A pesquisa envolveu a análise de três leis cariocas quanto à abrangência; o motivo da propositura de ações no Tribunal de Justiça do Rio de Janeiro e os argumentos utilizados nas decisões dos juízes.

Sandra O. Monteiro / Agência USP de Notícias

Cotas para negros fazem parte do que se denominam ações afirmativas, políticas públicas ou privadas que visam a acelerar a igualdade real entre os cidadãos. A advogada Estela Guerrini buscou entender como o poder judiciário do Rio de Janeiro (único Estado brasileiro com leis estaduais sobre cotas para negros), interpretou e decidiu sobre a questão no período entre 2001 e 2008. A pesquisa realizada na Faculdade de Direito (FD) da USP envolveu a análise de três leis cariocas quanto à abrangência; o motivo da propositura de ações no Tribunal de Justiça do Rio de Janeiro e os argumentos utilizados nas decisões dos juízes. A pesquisa concluiu que a discussão das ações solicitando cotas em juízo se concentrou muito em perda de prazos e ausência de documentos e pouco debateu questões sobre a  igualdade social.

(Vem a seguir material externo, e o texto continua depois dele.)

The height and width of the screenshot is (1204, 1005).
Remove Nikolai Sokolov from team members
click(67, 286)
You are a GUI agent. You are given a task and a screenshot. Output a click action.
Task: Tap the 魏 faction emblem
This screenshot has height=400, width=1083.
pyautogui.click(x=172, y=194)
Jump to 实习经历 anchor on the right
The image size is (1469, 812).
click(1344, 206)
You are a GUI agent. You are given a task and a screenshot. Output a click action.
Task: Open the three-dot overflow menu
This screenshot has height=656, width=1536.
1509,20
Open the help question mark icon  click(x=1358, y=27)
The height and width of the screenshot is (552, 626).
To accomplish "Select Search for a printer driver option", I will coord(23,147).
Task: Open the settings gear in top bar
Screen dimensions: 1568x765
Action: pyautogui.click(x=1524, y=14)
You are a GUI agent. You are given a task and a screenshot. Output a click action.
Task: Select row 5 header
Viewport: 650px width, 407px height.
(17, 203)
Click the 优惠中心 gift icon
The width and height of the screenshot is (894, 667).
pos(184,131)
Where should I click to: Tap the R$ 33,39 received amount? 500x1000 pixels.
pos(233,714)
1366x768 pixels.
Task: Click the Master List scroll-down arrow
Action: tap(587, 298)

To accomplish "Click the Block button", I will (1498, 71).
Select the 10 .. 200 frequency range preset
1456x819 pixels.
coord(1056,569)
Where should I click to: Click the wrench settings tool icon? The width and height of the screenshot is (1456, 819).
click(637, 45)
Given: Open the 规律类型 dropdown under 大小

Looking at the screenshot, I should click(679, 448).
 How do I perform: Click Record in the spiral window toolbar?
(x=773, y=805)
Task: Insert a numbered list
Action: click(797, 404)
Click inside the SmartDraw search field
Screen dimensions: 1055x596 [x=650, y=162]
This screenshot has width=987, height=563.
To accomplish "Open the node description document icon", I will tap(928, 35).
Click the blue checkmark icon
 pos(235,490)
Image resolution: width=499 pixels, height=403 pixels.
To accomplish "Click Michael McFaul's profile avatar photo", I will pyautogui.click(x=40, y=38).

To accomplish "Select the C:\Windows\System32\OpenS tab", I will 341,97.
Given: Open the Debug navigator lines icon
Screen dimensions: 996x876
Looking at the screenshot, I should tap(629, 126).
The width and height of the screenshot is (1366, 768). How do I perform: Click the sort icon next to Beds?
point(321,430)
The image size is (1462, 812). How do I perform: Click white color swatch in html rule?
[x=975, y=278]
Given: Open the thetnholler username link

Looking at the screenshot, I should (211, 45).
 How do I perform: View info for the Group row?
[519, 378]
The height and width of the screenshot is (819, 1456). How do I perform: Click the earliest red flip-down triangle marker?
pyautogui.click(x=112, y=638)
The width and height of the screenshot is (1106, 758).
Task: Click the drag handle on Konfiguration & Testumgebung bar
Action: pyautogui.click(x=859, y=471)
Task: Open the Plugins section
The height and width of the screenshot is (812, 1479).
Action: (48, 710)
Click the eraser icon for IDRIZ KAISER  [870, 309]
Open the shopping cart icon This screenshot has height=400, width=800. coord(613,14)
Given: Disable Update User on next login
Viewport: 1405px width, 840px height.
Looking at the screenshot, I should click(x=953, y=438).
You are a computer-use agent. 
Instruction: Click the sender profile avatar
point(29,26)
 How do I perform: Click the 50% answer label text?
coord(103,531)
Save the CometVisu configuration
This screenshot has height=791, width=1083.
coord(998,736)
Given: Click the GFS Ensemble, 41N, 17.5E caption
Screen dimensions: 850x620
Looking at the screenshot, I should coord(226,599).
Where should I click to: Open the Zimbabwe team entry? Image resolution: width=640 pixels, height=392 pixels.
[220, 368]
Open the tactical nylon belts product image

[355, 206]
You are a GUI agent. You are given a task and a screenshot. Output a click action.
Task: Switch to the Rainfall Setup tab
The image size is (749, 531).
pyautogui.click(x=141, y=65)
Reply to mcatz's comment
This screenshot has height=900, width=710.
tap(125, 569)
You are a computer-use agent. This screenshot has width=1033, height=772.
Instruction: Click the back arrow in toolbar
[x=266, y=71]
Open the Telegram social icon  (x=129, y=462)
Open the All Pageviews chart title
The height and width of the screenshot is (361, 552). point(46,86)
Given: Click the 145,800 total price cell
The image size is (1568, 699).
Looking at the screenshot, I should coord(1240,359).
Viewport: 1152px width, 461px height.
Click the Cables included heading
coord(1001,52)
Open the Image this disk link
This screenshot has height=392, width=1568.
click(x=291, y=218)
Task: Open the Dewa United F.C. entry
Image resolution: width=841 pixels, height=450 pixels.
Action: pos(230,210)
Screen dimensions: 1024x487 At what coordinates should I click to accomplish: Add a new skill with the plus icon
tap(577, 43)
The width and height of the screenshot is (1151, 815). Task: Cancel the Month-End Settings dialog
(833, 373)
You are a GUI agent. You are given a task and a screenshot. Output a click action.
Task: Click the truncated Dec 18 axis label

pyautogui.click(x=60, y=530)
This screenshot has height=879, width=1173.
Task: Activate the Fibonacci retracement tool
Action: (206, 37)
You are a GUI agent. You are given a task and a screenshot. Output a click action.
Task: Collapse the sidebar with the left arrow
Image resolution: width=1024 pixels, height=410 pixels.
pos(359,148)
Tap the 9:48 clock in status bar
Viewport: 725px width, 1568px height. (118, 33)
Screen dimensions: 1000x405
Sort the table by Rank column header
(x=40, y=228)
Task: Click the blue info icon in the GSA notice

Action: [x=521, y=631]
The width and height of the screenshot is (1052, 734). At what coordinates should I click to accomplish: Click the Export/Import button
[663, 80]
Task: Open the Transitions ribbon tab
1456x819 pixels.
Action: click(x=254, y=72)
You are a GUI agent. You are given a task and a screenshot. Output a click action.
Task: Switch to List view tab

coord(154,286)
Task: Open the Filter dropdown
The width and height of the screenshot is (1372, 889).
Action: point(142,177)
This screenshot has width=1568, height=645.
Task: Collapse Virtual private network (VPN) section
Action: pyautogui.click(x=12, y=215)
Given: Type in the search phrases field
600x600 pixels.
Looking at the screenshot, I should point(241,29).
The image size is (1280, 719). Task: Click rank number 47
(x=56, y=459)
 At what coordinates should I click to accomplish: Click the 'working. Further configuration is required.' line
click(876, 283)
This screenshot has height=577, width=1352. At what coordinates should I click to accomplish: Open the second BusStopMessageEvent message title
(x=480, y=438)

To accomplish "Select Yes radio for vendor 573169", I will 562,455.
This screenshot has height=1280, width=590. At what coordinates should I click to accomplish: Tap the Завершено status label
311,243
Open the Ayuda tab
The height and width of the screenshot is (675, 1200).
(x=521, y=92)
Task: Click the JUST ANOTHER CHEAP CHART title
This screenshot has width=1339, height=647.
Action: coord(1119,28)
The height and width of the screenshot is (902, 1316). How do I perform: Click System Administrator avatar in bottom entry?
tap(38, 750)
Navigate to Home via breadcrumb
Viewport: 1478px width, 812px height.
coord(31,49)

A primeira lei (L.3254/2000) destinava 50% das vagas de Universidades Públicas Estaduais a alunos que houvessem cursado integralmente os ensinos fundamental e médio em Instituições da rede pública dos municípios e do estado do Rio de Janeiro. A segunda (L. 3708/2001) concedia 40% das vagas da Universidade do Estado do Rio de Janeiro (UERJ) e da Universidade Estadual do Norte Fluminense (UENF) para ingressantes pardos e negros, independentemente da origem escolar. Já a Lei 4151/2003 disciplinou sobre todo o sistema de cotas, incluindo não só alunos secundaristas de rede pública, pardos e negros, mas também alunos carentes, pessoas com deficiências, minorias étnicas, filhos de policiais civis e militares, bombeiros, inspetores de segurança e administração penitenciária cujos pais estivessem mortos ou incapacitados por motivo de sua função no trabalho.

Para não deixar que 90% das vagas (a soma conjunta dos 50% da primeira lei com os 40% da segunda) da UFRJ e da UENF se destinassem somente a cotistas no período de 2001 a 2003, a solução encontrada foi o sistema de dedução. Primeiro verificava-se quantos candidatos haviam se autodeclarado pardos ou negros, logo, as vagas que restassem dos 40% seriam destinadas aos demais cotistas. Após 2003, este conflito desapareceu porque as duas leis deixaram de existir com a publicação da nova norma que pressupunha que todos esses grupos de pessoas (negros, rede pública etc.) fossem considerados antes de tudo carentes. E disciplinou 20% das cotas para pardos e negros, 20% para alunos de rede pública e 5% para os demais cotistas em relação a todas as Universidades Públicas do Rio de Janeiro.

Questionamentos

Segundo a pesquisadora, os autores das ações, em geral discordavam quanto à necessidade de existência de cotas para alunos de rede pública ou por se considerar prejudicados pelo edital do concurso, “principalmente vestibulandos que não estudaram integralmente em escola pública ou que estudaram em escolas particulares porque tinham bolsa de estudo”.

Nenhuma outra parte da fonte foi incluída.